### Try it
Please take the lines from the one holding "Viewport: 778px width, 532px" through the one holding "Screen dimensions: 640x536" in the data below and copy them exactly.

*** Material shown Section Begins ***

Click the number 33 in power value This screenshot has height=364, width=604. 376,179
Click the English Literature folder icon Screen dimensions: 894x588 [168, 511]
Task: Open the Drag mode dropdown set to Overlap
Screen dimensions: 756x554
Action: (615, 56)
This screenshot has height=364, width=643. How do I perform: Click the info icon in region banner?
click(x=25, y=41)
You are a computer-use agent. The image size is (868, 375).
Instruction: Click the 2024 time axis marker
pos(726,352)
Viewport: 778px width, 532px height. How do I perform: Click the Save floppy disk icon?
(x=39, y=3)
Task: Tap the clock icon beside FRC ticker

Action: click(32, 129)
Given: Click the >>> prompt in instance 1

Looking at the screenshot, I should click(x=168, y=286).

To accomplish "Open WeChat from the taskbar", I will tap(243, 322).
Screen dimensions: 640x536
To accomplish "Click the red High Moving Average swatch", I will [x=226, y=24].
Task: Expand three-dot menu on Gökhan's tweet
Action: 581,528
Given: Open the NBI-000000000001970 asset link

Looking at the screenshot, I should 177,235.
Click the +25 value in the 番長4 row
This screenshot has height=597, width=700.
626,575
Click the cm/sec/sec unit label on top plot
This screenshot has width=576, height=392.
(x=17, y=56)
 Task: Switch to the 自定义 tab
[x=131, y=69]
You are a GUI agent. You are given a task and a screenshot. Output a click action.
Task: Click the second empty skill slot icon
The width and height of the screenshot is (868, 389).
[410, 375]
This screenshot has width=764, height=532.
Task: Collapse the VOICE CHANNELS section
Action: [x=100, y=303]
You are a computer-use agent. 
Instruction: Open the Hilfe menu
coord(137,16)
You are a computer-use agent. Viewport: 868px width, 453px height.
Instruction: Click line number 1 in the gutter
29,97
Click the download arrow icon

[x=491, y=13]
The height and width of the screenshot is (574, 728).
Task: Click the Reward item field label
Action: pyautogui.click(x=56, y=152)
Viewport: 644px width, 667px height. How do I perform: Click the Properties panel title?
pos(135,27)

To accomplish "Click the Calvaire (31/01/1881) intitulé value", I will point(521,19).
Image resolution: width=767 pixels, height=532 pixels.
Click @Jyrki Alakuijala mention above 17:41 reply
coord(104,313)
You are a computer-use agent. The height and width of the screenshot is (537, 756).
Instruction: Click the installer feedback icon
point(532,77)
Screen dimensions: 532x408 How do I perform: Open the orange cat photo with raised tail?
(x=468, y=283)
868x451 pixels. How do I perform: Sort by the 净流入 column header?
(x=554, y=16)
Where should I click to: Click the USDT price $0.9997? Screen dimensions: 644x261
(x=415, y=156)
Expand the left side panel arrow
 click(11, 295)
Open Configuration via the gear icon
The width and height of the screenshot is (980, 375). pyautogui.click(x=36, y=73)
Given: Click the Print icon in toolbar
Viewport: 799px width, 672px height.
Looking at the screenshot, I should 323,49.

*** Material shown Section Ends ***

### Exercise result
Viewport: 778px width, 532px height. How do I perform: Click the Save floppy disk icon?
(x=39, y=3)
Task: Tap the clock icon beside FRC ticker

Action: click(32, 129)
Given: Click the >>> prompt in instance 1

Looking at the screenshot, I should click(x=168, y=286).

To accomplish "Open WeChat from the taskbar", I will tap(243, 322).
Screen dimensions: 640x536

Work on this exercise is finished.